---------- Excerpted passage

I spent a lifetime, a lifetime, of tiptoeing around trying to be perfect. I was saying trying to never get it wrong, and I’m realizing there really is no way to not get it wrong, and if you’re doing something useful, if you’re doing something valuable, if you’re doing something with purpose, you’re going to get something wrong. So I say lean into those hard conversations with your students. You might have a parent that comes back at you. But you know at the end of the day that you’ve done that thing that was the right thing, the thing that’s gonna make a difference in this world. If we white-washed everything then what’s the point? What’s the point in doing any of it?

It’s a very fine line. You can teach about specific American Indian tribes or you can make a stereotypical feather headdress. There’s a wide range of things to do here and we want to constantly be striving for the right thing, the thing that’s the best. But we are going to get it wrong because your lesson on the Mound Builders, someone might come see it and say, “Oh, you’re being stereotypical of the Mound Builders.” But we understand you can’t cover an entire culture in one lesson. That’s impossible. It’s in the whole history of people. That doesn’t mean we shouldn’t cover them at all. Just because I can’t cover all of the history of the Mound Builders doesn’t mean that I should just throw it away. It means I’m going to do the best I can with what the time I have, and I’m going to teach them, open my students minds up as best as I can, so we are all doing the best we can.

--------------------

Task to complete
Reproduce the passage on classroom teaching word for word, from "It’s a very" up to and including "best we can.". Rely only on the passage on classroom teaching above.

---------- Information provided

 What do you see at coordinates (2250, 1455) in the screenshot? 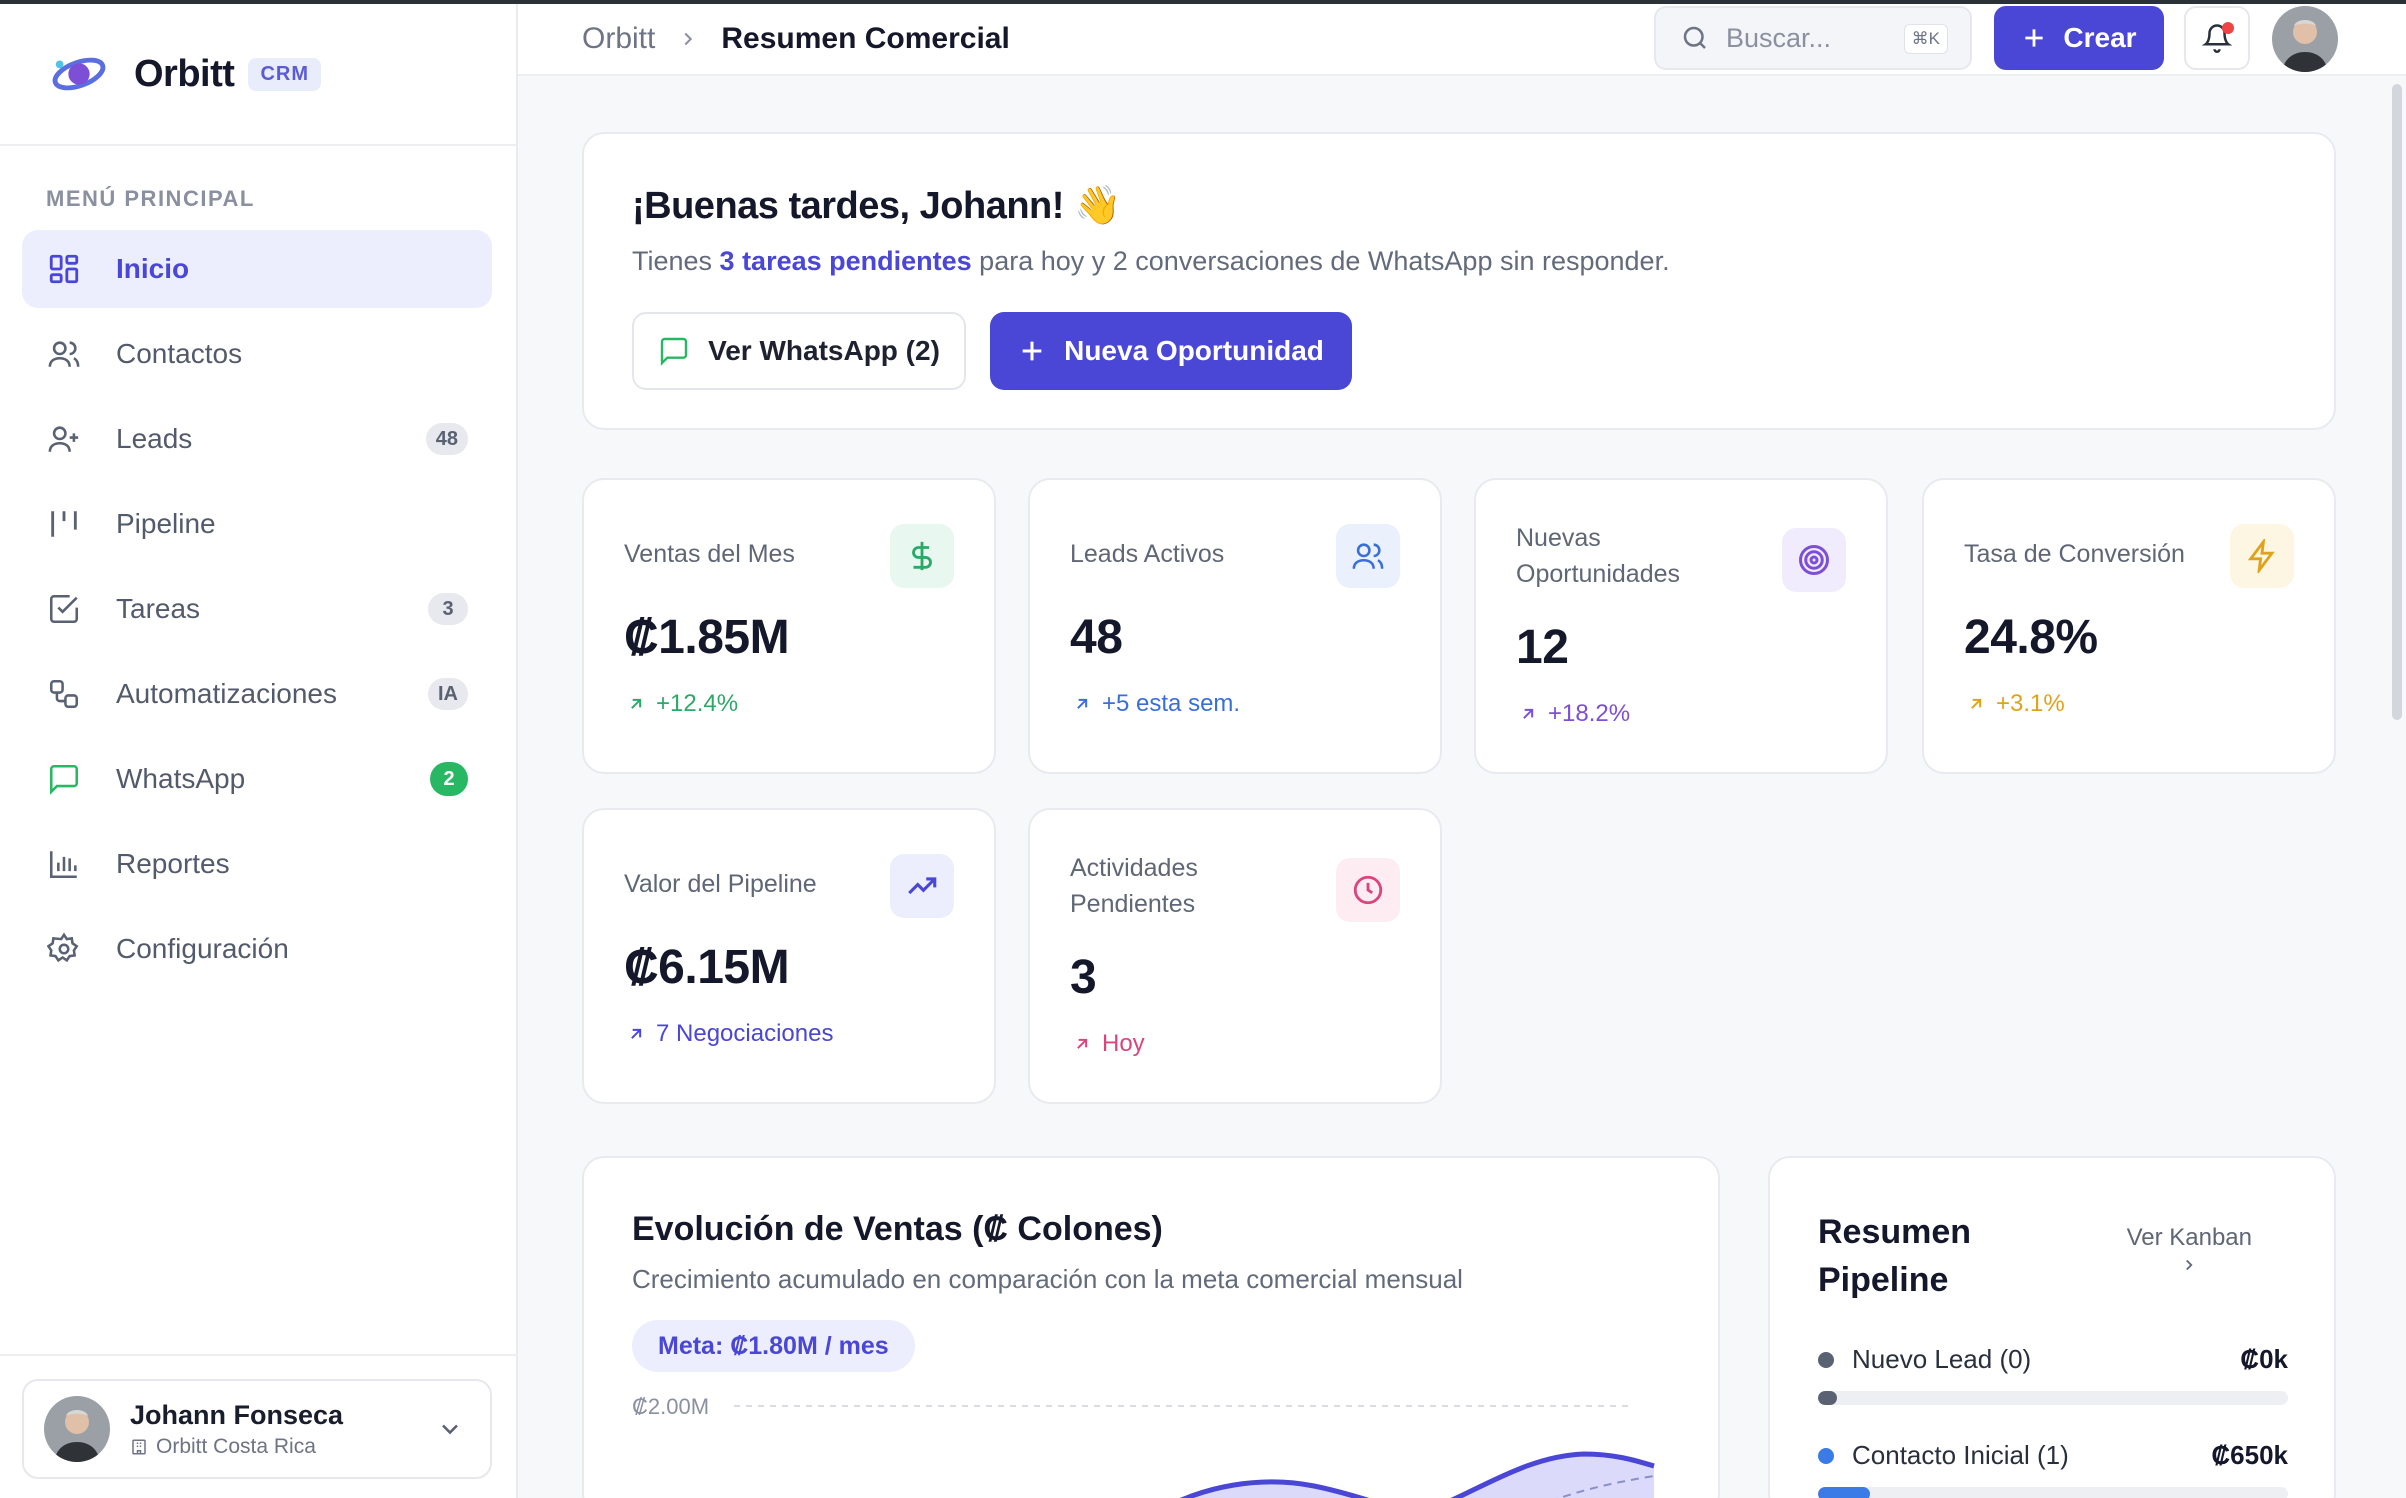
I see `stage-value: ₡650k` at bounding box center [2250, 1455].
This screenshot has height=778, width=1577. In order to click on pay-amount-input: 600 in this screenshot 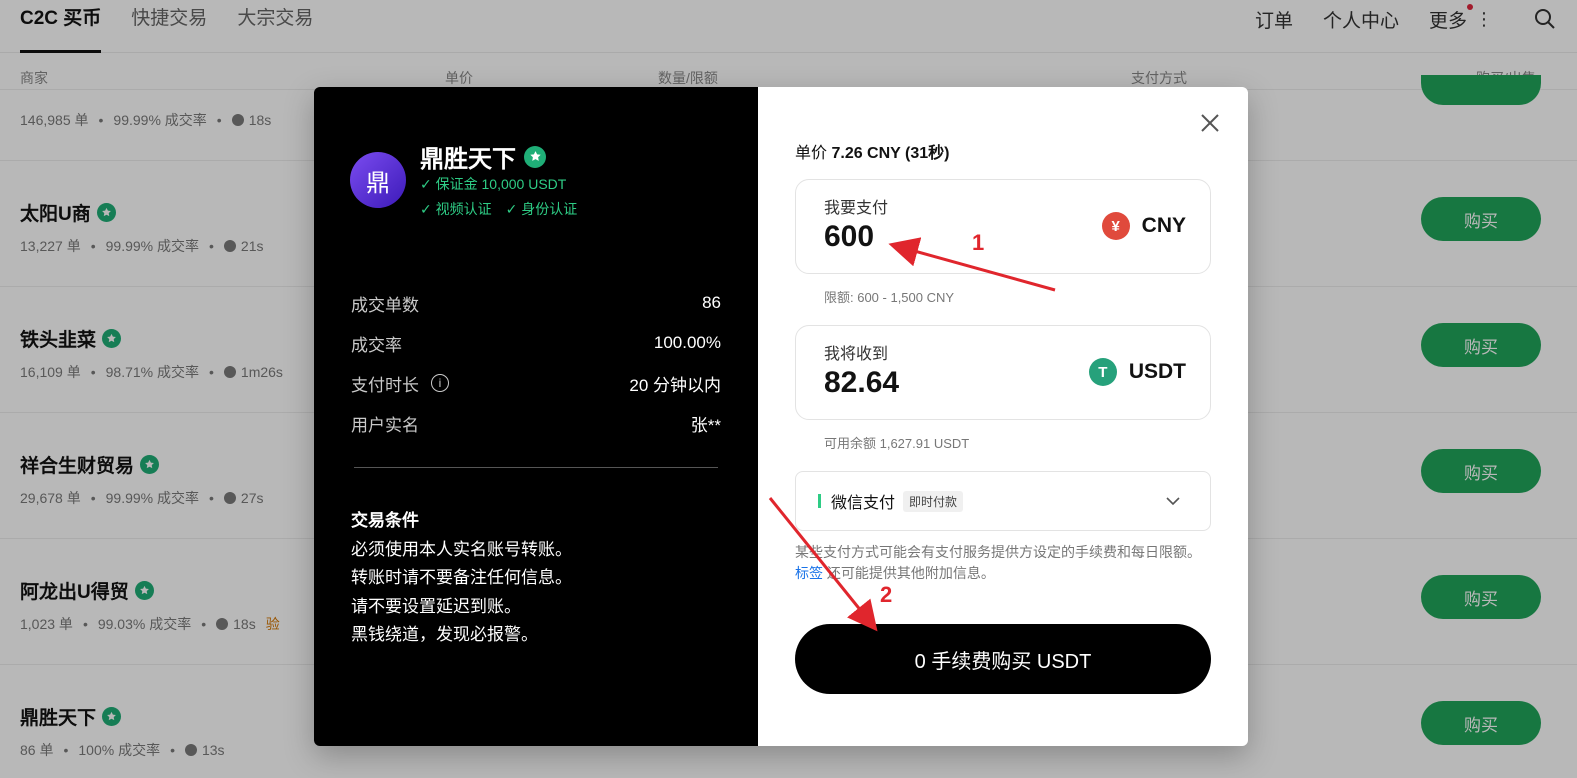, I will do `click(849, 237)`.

--------------------

Finished task
It’s a very fine line. You can teach about specific American Indian tribes or you can make a stereotypical feather headdress. There’s a wide range of things to do here and we want to constantly be striving for the right thing, the thing that’s the best. But we are going to get it wrong because your lesson on the Mound Builders, someone might come see it and say, “Oh, you’re being stereotypical of the Mound Builders.” But we understand you can’t cover an entire culture in one lesson. That’s impossible. It’s in the whole history of people. That doesn’t mean we shouldn’t cover them at all. Just because I can’t cover all of the history of the Mound Builders doesn’t mean that I should just throw it away. It means I’m going to do the best I can with what the time I have, and I’m going to teach them, open my students minds up as best as I can, so we are all doing the best we can.